SOURCE EXCERPT:

Wagun v Pilembo [2008] PGNC 139; N3487
Rex Paki v Motor Vehicle Insurance Limited SC1015
PNG Waterboard v Gabriel Kama SC821
Gulf Provincial Government v Baimuru Trading Ltd (1988) PNGLR 311
Jacob Sarapei v Fred Kulumbu N2405.
POSF Board v Sailas Imanakuan SC677
Benny Balopa v Commissioner of Police N1374
Bishop Brothers Engineering Pty Ltd v Ross Bishop N705.
Willie Mel v Coleman Palialia SC790
Mison Asiki v Manasupe SC797.
Lupari v Sheehan [2009] N4650
Don Pomb Polye v Jimson Sauk Papaki & Electoral Commission of Papua New Guinea [2000] PNGLR 166
Yakam Maleyaki v Judah Utin & Ors [2019] N8040
Lupia v ExxonMobil PNG Ltd [2016] PGNC; N6484
Simon Mali v Independent State of Papua New Guinea (2002) PNGLR 15; Eliakim Laki v Maurice Alaluku, Secretary for Lands [2000] N4158; Wilfred Mamkuni v Ly Coung-Long and Jant Ltd (2011) N4674
Louis Mediang v Ramu Nico Management (MCC) Ltd (2010) N4158.
Counsel:
Mr C. Gagma & D. Dupre, for the Plaintiffs
Mr. N. Pilamb, for the First Defendant
Mr. L. Boas, for the Second Defendant
RULING ON COSTS
25th August, 2020
1. NUMAPO J: The first defendant seek costs against Gagma Legal Services (GLS) representing the plaintiffs, on a solicitor-client basis after the plaintiffs were granted leave to file a notice of discontinuance pursuant to O 8 r 61 of the National Court Rules (Rules). This was after the matter was fixed for hearing of the first defendant’s application to dismiss the proceedings on grounds of competency, amongst others.

PROVIDED INFORMATION:
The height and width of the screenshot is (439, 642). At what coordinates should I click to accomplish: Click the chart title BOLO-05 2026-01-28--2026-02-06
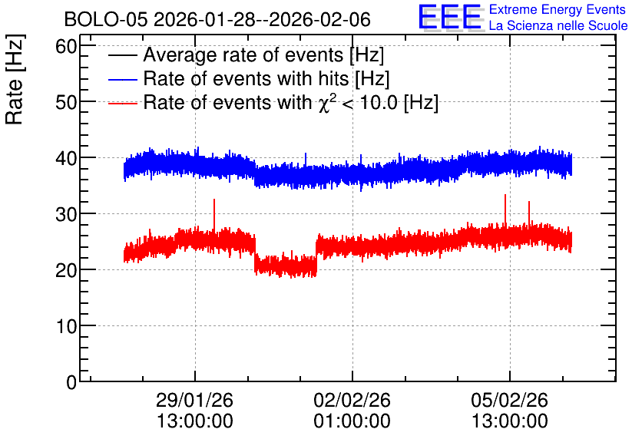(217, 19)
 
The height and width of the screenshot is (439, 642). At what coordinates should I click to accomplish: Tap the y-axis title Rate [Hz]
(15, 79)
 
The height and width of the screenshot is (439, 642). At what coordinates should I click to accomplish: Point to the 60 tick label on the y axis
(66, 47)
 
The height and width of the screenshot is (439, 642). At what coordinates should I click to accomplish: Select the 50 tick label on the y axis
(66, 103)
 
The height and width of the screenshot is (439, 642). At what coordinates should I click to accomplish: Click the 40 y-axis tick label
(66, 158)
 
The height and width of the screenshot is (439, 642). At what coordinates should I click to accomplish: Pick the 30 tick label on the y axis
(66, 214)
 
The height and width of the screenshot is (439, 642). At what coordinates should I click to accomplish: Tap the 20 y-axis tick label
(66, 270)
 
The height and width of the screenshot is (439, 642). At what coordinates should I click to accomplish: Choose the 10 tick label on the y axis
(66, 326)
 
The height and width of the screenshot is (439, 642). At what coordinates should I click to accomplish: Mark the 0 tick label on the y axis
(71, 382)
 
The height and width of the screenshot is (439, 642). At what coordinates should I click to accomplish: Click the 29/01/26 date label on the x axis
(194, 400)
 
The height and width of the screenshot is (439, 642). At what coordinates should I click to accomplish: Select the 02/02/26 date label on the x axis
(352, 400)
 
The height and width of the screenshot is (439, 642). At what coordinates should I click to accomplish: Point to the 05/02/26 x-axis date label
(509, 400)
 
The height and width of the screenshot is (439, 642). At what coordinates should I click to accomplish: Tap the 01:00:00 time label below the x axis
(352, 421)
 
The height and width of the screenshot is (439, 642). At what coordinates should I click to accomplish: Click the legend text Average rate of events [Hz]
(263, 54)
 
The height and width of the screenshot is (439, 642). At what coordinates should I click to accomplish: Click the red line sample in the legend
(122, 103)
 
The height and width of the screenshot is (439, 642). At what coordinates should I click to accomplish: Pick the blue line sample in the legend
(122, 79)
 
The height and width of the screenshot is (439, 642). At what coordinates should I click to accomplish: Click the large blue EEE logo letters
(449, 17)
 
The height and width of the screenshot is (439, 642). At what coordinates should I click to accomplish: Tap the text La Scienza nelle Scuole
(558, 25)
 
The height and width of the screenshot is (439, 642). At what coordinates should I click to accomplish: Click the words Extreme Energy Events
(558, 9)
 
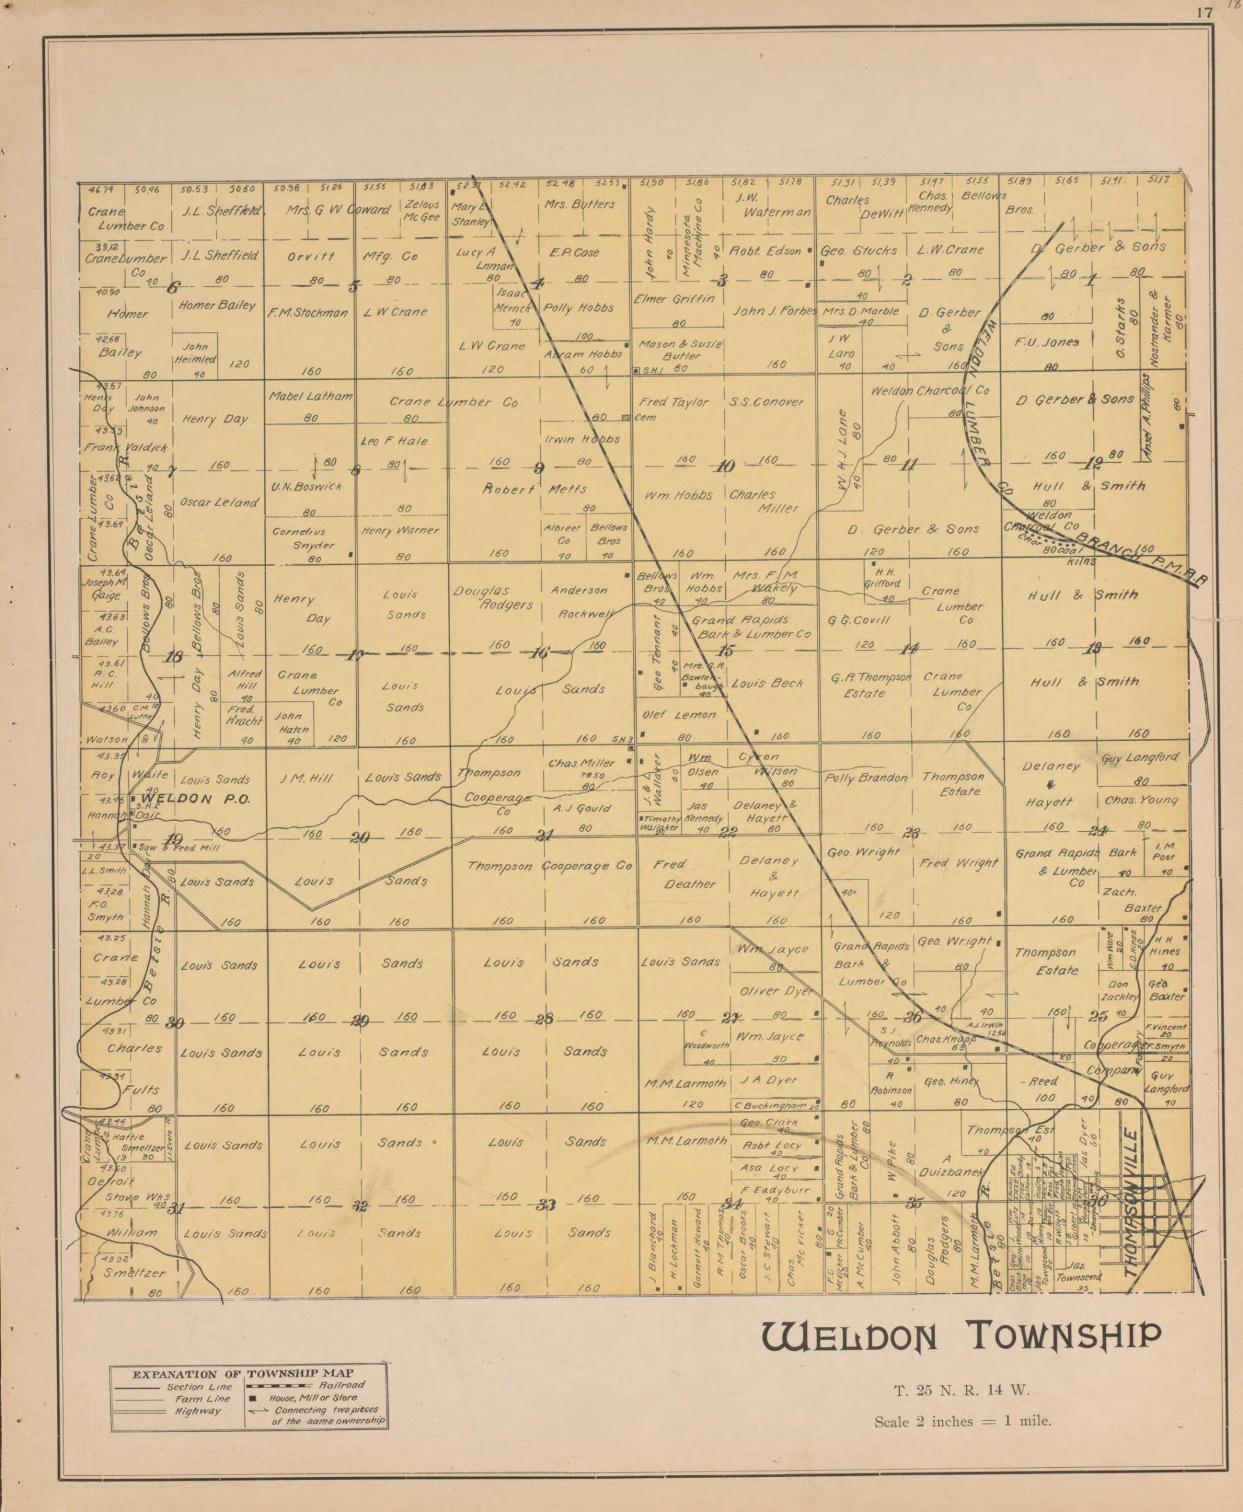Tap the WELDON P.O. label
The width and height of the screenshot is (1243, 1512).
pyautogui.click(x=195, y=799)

---

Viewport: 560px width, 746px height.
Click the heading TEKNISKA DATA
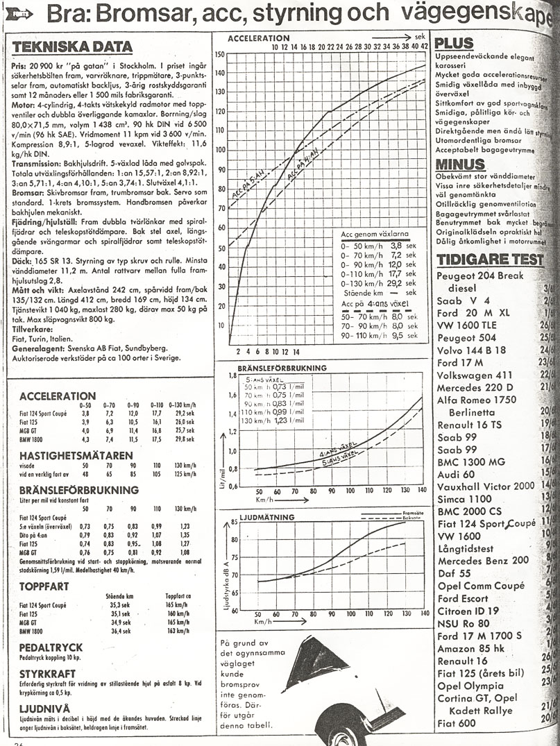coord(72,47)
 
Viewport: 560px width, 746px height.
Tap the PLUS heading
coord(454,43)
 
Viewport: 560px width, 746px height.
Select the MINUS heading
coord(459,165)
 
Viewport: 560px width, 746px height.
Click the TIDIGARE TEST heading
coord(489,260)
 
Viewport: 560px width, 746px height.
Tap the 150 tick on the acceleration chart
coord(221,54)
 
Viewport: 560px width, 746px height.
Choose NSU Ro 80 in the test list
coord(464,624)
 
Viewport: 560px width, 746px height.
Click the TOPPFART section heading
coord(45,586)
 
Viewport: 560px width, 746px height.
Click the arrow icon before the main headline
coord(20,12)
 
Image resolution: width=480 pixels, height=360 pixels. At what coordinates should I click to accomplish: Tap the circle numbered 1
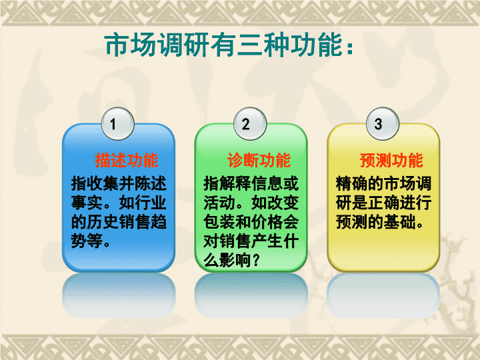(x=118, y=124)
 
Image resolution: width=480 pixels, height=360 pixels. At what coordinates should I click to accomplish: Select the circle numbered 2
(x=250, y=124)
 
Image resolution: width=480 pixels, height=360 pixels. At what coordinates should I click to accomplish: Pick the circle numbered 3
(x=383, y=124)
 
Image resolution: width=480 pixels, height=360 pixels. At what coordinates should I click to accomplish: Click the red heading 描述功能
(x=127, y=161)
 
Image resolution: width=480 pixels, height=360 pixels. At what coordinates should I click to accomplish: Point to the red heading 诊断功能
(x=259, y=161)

CHALLENGE: Copy the stretch of the costs ruling from "Willie Mel v" through "Ltd (2010) N4158.", swapping "Papua New Guinea" for "PNG".

FULL ANSWER:
Willie Mel v Coleman Palialia SC790
Mison Asiki v Manasupe SC797.
Lupari v Sheehan [2009] N4650
Don Pomb Polye v Jimson Sauk Papaki & Electoral Commission of PNG [2000] PNGLR 166
Yakam Maleyaki v Judah Utin & Ors [2019] N8040
Lupia v ExxonMobil PNG Ltd [2016] PGNC; N6484
Simon Mali v Independent State of PNG (2002) PNGLR 15; Eliakim Laki v Maurice Alaluku, Secretary for Lands [2000] N4158; Wilfred Mamkuni v Ly Coung-Long and Jant Ltd (2011) N4674
Louis Mediang v Ramu Nico Management (MCC) Ltd (2010) N4158.